The Science 2.0 article

I found the article about science using modern tools interesting, especially the part about ‘blogophobia’, which in my experience is often a substantial issue: many potential guest posters aren’t quite ready, because of the fear of a permanent public mistake, because it is particularly hard to write about the unknown (the essence of research), and because the system for public credit doesn’t yet really handle blog posts.

So far, science has been relatively resistant to discussing research on blogs. Some things need to change to get there. Public tolerance of the occasional mistake is essential, as is a willingness to cite (and credit) blogs as freely as papers.

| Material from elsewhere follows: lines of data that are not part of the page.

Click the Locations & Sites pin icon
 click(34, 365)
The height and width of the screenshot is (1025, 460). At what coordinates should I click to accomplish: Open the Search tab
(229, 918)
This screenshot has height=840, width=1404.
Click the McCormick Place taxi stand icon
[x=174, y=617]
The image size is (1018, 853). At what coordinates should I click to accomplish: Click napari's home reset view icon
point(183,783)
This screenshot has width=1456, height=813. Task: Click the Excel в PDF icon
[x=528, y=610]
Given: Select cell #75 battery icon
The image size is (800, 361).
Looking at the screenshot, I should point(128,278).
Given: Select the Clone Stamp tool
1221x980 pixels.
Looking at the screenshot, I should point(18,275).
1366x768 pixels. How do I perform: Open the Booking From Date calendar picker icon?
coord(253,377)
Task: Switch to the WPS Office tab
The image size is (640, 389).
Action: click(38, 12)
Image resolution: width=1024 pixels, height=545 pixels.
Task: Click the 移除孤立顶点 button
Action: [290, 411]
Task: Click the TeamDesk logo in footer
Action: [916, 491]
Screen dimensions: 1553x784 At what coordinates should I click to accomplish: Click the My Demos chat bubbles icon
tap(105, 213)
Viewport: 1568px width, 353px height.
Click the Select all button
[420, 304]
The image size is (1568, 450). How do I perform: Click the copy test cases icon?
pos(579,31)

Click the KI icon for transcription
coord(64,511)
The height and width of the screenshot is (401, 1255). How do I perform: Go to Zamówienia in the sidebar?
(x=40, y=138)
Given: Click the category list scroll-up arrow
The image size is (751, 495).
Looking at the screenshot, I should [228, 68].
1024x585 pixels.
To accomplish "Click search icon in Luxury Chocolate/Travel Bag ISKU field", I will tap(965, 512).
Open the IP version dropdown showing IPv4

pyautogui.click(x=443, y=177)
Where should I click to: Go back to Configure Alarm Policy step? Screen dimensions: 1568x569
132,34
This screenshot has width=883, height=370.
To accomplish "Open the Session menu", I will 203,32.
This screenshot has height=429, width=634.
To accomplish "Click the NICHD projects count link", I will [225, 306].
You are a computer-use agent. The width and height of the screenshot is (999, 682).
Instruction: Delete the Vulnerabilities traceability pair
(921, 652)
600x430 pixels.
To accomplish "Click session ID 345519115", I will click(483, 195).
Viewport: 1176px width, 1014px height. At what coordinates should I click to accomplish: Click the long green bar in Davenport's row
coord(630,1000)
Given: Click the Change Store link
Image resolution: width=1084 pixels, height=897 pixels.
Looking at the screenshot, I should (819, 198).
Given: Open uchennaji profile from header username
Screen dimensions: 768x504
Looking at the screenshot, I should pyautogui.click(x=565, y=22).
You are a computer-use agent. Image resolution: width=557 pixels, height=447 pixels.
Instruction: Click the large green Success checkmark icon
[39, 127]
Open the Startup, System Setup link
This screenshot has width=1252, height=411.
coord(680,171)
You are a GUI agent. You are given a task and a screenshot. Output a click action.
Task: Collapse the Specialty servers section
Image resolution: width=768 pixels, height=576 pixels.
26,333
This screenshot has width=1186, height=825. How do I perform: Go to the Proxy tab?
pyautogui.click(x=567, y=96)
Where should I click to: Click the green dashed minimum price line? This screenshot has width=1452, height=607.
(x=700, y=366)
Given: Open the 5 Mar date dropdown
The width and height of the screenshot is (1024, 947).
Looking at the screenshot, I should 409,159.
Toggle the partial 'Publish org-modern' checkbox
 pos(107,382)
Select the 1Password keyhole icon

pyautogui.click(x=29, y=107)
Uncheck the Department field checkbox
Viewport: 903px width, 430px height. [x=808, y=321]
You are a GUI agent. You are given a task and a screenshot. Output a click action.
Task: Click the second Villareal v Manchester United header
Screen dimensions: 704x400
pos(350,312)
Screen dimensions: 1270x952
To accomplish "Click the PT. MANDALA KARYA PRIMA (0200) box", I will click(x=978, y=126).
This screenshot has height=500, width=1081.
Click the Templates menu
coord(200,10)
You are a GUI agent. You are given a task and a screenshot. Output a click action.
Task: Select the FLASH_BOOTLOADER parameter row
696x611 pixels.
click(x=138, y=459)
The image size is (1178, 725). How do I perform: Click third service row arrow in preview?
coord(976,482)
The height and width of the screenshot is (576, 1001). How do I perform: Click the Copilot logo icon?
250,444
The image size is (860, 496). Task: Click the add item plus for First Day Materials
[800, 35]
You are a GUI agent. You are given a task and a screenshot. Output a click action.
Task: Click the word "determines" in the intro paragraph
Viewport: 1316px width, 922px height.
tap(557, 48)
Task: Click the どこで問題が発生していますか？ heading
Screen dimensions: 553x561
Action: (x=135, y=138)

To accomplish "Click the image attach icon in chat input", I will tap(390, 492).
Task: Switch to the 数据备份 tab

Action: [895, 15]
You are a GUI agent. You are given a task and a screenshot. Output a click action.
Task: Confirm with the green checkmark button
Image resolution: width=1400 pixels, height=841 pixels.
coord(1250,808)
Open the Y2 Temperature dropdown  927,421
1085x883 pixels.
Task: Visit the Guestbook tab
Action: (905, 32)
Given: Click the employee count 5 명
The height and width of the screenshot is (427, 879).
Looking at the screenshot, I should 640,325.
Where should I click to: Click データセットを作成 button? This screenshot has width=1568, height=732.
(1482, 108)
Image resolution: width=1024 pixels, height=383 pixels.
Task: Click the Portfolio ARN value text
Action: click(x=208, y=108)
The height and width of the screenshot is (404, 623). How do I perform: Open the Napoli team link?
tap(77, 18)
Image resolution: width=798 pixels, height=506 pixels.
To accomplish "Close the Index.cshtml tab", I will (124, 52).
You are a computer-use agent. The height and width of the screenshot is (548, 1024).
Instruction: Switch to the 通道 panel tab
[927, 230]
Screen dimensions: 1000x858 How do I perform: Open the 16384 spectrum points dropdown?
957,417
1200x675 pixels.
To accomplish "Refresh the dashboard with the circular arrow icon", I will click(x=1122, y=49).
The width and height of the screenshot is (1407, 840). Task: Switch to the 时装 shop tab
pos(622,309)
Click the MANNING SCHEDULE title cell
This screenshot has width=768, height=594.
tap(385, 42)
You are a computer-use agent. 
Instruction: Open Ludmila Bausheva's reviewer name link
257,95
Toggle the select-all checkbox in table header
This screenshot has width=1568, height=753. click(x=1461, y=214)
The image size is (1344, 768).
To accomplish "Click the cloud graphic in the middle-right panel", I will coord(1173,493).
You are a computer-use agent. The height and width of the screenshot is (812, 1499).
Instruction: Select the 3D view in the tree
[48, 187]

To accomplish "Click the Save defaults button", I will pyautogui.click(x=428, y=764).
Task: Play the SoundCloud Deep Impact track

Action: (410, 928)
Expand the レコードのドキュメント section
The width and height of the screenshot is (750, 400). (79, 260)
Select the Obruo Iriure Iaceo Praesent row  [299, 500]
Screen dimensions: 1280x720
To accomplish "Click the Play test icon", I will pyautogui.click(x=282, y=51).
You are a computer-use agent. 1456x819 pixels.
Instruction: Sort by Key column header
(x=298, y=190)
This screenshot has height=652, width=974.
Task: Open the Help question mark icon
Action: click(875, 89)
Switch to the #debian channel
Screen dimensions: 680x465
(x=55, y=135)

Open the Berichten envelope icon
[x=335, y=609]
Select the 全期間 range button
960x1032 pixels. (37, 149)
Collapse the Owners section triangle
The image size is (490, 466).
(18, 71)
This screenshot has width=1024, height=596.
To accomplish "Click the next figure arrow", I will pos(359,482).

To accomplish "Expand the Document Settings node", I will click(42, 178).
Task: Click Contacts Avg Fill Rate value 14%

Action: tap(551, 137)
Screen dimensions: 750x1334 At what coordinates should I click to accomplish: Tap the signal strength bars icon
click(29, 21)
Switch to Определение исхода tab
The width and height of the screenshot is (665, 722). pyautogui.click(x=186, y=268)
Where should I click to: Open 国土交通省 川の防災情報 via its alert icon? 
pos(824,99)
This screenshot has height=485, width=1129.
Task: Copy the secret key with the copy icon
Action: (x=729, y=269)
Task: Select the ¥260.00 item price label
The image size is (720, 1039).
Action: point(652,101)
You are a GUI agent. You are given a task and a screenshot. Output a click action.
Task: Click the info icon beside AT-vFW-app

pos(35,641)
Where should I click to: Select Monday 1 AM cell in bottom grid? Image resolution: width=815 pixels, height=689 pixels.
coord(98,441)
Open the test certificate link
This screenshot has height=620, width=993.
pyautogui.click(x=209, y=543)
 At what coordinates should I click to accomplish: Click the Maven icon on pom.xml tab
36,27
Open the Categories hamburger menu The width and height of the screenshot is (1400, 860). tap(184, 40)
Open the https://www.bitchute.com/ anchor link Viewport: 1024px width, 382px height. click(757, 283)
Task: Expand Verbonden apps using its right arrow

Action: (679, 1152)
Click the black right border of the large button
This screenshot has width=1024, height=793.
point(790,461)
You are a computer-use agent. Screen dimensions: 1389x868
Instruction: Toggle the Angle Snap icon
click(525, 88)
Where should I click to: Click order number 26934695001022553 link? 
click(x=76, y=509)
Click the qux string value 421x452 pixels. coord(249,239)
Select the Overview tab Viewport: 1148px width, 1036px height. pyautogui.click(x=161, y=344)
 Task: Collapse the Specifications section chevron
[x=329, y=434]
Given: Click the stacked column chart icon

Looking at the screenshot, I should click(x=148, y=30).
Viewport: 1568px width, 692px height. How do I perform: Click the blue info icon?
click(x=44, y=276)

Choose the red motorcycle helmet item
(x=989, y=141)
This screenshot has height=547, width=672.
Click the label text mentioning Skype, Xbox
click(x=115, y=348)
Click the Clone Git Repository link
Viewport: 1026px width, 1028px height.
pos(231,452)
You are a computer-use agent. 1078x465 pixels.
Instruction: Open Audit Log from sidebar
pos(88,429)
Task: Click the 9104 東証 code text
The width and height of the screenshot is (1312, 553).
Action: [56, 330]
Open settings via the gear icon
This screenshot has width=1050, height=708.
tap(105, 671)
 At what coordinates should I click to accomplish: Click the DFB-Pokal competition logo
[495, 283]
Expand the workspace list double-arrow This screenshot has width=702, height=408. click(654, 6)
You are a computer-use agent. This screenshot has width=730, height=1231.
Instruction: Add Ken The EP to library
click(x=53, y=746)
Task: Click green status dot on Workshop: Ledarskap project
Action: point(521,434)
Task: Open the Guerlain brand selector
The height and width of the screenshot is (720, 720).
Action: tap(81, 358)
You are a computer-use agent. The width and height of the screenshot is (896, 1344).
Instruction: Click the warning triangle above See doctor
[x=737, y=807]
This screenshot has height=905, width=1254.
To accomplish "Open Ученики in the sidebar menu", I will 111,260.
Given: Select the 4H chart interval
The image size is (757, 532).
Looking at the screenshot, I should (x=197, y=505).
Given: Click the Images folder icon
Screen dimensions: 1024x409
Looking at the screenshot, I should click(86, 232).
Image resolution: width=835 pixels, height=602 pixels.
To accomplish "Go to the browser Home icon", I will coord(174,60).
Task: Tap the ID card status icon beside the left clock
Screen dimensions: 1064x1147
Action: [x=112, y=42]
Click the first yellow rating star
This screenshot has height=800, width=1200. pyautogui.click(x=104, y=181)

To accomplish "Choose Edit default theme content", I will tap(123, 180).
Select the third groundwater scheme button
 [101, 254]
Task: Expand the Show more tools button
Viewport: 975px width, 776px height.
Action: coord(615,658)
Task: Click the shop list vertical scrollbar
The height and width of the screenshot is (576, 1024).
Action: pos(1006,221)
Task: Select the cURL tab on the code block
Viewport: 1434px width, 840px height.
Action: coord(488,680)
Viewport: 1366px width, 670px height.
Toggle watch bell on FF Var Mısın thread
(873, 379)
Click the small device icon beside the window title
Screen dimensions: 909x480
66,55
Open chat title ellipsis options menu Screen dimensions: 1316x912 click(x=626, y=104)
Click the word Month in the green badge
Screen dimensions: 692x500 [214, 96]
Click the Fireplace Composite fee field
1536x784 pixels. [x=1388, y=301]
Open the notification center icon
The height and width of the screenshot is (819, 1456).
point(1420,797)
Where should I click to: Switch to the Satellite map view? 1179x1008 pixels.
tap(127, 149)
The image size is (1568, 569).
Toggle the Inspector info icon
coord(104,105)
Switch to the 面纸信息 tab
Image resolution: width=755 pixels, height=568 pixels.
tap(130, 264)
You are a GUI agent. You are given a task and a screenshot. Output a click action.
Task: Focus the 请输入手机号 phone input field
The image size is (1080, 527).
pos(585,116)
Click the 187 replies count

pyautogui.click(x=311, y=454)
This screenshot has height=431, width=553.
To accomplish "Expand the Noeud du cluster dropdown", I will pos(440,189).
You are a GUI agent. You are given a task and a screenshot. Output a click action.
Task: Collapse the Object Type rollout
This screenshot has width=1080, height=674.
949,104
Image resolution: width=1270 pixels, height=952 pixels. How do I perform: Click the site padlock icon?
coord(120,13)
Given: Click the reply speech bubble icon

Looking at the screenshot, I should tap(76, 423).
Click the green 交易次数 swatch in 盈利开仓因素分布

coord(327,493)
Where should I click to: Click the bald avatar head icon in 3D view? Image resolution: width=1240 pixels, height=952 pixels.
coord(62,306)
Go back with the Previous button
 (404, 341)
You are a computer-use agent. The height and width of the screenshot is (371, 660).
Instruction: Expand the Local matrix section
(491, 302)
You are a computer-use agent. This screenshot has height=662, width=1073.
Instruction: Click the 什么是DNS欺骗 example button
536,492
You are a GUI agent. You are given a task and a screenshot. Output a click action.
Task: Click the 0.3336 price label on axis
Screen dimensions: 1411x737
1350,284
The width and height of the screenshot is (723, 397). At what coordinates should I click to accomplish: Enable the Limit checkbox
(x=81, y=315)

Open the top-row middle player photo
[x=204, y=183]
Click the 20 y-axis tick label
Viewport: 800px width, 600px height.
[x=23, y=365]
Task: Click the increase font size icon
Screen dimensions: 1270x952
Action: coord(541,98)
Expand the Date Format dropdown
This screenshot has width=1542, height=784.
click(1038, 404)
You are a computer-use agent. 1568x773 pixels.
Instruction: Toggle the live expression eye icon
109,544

I’ve often run into another reason for holding back myself: I don’t want to overtalk my own research. Nevertheless, I’m slowly changing to the opinion that I’m holding back too much: the real power of a blog in research is that it can be used to confer with many people, and that just makes research work better.

4/12/2008

Blog compromised

Iain noticed that hunch.net had zero width divs hiding spammy URLs. Some investigation reveals that the wordpress version being used (2.0.3) had security flaws. I’ve upgraded to the latest, rotated passwords, and removed the spammy URLs. I don’t believe any content was lost. You can check your own and other sites for a similar problem by greping for “width:0” or “width: 0” in the delivered html source.

4/12/2008

It Doesn’t Stop

I’ve enjoyed the Terminator movies and show. Neglecting the whacky aspects (time travel and associated paradoxes), there is an enduring topic of discussion: how do people deal with intelligent machines (and vice versa)?

In Terminator-land, the primary method for dealing with intelligent machines is to prevent them from being made. This approach works pretty badly, because a new angle on building an intelligent machine keeps coming up. This is partly a ploy for writer’s to avoid writing themselves out of a job, but there is a fundamental truth to it as well: preventing progress in research is hard.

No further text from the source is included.